In electronics and electrical engineering, a fuse is an electrical safety device that operates to provide overcurrent protection of an electrical circuit. Its essential component is a metal wire or strip that melts when too much current flows through it, thereby interrupting the current. It is a sacrificial device; once a fuse has been burnt it is an open circuit, and it must be replaced or rewired. Figure 1 shows a fuse used for automotive application and Figure 2 shows a fuse for high power application.


Example of vehicle fuse

Figure 1 - Example of vehicle fuse  

A 115 kV high-voltage fuse in a substation near a hydroelectric power plant [1]

Figure 2 - A 115 kV high-voltage fuse in a substation near a hydroelectric power plant [1]


Thermal-electrical modeling of an automotive fuse 

Joule heating arises when the energy dissipated by electrical current flowing through a conductor is converted into thermal energy. EMS for Solidworks provides a fully coupled thermal-electrical analysis for this kind of problem. This example illustrates the use of the capability to model the heating of an automotive electrical fuse due to a steady electrical current. Fuses are the primary circuit protection devices in automobiles. They are available in a range of different current ratings and are designed so that when the operating current exceeds the design current for a period, heating due to electrical conduction causes the metal conductor to melt and—hence—the circuit to disconnect.

An automotive electrical fuse consists of a metal conductor, such as zinc, embedded within a transparent plastic housing. The plastic housing, which only protects and supports the thin conductor, is not represented in the finite element model as shown in Figure 3.

3D model of simulated fuse

Figure 3 - 3D model of simulated fuse

In this example the Electric Conduction solver is coupled to thermal analysis. This simulation generates Electric field, current density, potential, safety factor and Temperature and Heat flux plots. 

Simulation setup

After creating a coupled Electric Conduction and thermal study in EMS, four important steps are to be followed:

  1. Apply the proper material for all solid bodies.
  2. Apply the necessary electromagnetic inputs.
  3. Apply the necessary thermal inputs.
  4. Mesh the entire model and run the solver.

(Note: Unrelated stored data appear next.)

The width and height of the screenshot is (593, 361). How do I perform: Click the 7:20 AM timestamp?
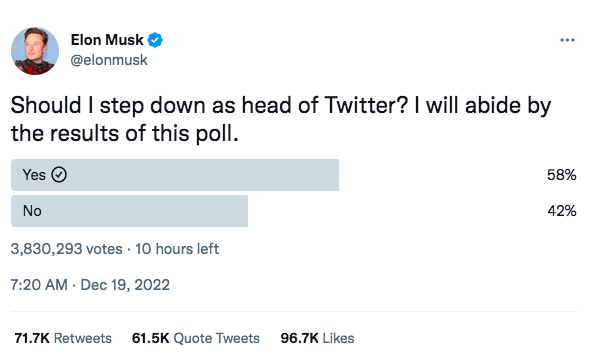point(39,285)
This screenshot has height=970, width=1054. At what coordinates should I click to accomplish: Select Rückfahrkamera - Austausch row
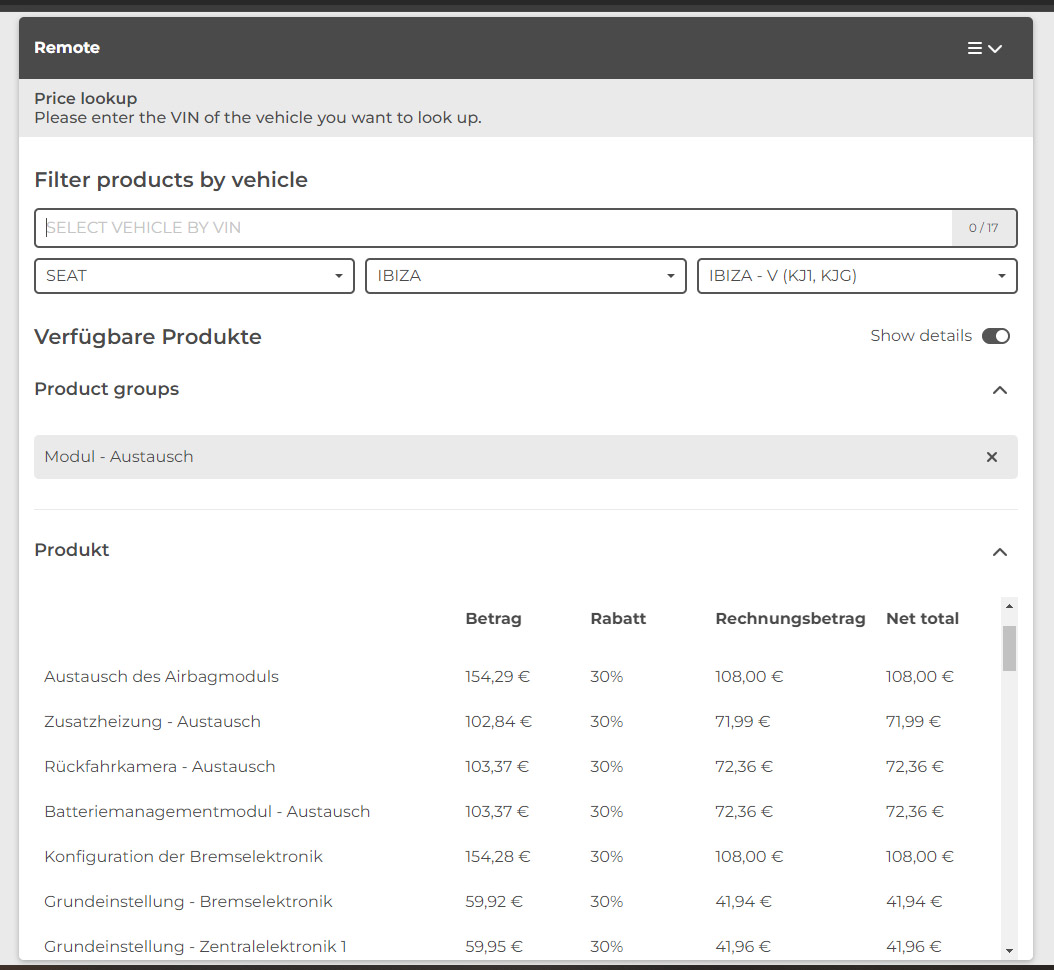click(x=159, y=767)
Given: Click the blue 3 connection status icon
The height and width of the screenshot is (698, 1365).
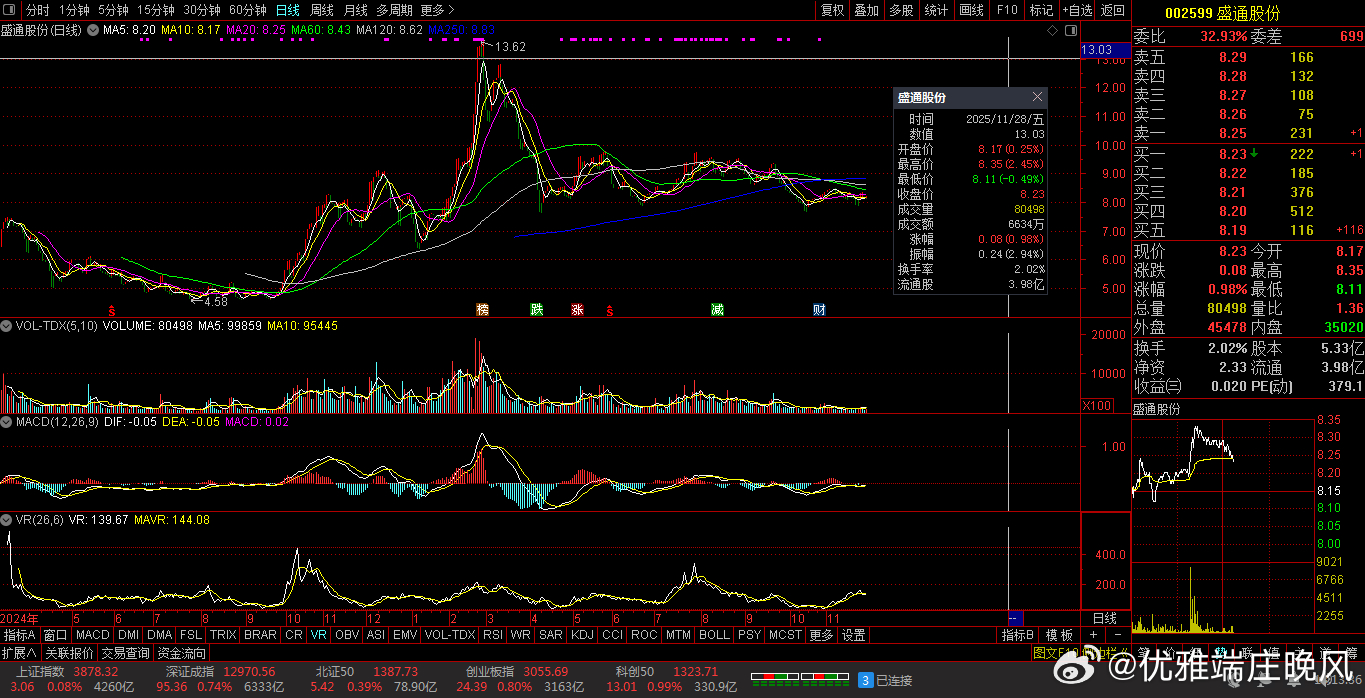Looking at the screenshot, I should (865, 680).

The fuse is made of zinc which has an isotropic temperature depended electric and thermal conductivity as shown in Figure 5.

Table1 -  Material properties

Components / Bodies Material Relative permittivity Mass density (Kg/m^3) Specific Heat (J/Kg*K)
Fuse Zinc 1 7140 388.1

 Electric and thermal conductivity curves
Figure 4 - Electric and thermal conductivity curves

Electromagnetic inputs

In this study, fixed voltages as shown in Table 2 are the only electromagnetic inputs.

Table 2 - Applied Fixed Voltage 
Name Fixed Voltage
Face 1 0.08 V
Face 2 0 V
Applied fixed voltages
Figure 5 - Applied fixed voltages

Thermal inputs

In this example, natural convection is applied on the top and bottom faces of fuse. 

Convection properties

Figure 6 - Convection properties


Meshing is a very crucial step in the design analysis. EMS estimates a global element size for the model taking into consideration its volume, surface area, and other geometric details. The size of the generated mesh (number of nodes and elements) depends on the geometry and dimensions of the model, element size, mesh tolerance, and mesh control. In the early stages of design analysis where approximate results may suffice, you can specify a larger element size for a faster solution. For a more accurate solution, a smaller element size may be required.

Meshed Model

Figure 7 - Meshed Model 

Electrothermal results

The transient electric results are due to the temperature dependant electrical conductivity and the coupling to transient thermal analysis. The total solution time is set to 150 second with 15 second as the time increment.  

Figure 8 shows the electric field in the fuse after 75 second.  In the figure 9, a 3D vector plot of current density in the fuse is shown. We notice that the maximum current is in the fuse element. 


 3D plot of Electric field in the fuse at 75 second
Figure 8 - 3D plot of Electric field in the fuse at 75 second 

Current density distribution in the fuse (vector plot)

Figure 9 - Current density distribution in the fuse (vector plot)

Electric potential

Figure 10 - Electric potential

In figure 11, temperature distribution in the fused is plotted. The high temperature is generated in the fuse element because of the high current density in the same location. Figure 12 plots the temperature as a function of distance along the fuse in the middle portion.


Temperature distribution in the fuse

Figure 11 - Temperature distribution in the fuse
Temperature variation from the entry port to the exit port of the fuse
Figure 12 - Temperature variation from the entry port to the exit port of the fuse


EMS for SolidWorks can be used to design and simulate fuses for various applications. Coupled electric and thermal simulation enables engineers to study the thermal effects of the current distribution. Further by employing real life material properties like temperature dependent electrical and thermal conductivities, one can get an accurate representation of what happens to the fuse material under various operating conditions.